**Instructions for the task**
Copies of all lines that contain "with" are needed; take them from the data below.

Collected data entries:
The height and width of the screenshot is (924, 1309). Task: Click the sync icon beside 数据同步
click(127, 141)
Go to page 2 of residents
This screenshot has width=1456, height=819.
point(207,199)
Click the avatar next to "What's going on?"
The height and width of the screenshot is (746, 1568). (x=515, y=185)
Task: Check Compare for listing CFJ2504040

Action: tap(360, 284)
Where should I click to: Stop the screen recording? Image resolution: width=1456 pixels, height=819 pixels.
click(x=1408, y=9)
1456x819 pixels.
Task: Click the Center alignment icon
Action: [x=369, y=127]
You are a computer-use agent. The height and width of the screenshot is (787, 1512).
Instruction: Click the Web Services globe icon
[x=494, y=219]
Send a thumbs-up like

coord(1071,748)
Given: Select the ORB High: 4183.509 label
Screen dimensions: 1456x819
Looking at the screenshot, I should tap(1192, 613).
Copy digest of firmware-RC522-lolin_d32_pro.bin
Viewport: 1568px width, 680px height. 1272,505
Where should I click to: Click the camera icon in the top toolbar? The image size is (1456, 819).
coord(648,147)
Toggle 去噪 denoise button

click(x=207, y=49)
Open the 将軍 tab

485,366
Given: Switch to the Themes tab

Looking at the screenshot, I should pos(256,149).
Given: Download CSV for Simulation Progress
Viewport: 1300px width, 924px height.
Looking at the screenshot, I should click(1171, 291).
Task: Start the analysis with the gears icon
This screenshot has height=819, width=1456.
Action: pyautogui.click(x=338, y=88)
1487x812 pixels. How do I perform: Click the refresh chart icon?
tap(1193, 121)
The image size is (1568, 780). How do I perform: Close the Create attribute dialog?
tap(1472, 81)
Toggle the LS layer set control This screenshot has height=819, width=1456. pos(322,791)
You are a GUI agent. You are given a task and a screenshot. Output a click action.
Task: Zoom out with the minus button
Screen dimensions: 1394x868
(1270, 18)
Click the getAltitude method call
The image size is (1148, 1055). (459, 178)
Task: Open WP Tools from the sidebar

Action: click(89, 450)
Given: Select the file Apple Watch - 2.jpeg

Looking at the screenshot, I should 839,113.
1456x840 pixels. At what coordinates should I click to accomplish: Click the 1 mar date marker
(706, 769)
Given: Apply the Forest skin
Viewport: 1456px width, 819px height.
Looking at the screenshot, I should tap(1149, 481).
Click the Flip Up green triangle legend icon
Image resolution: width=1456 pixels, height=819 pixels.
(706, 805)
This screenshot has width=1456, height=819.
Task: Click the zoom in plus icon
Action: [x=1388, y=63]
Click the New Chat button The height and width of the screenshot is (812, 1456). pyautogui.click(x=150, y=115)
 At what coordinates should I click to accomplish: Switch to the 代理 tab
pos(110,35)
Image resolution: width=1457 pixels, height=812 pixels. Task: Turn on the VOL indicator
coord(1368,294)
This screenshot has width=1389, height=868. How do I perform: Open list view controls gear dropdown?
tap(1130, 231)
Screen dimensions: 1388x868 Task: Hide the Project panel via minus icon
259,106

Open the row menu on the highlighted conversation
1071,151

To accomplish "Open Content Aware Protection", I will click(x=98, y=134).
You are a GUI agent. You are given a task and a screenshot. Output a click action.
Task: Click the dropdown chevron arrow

**Response area**
Task: Start the analysis with the gears icon
Task: Zoom out with the minus button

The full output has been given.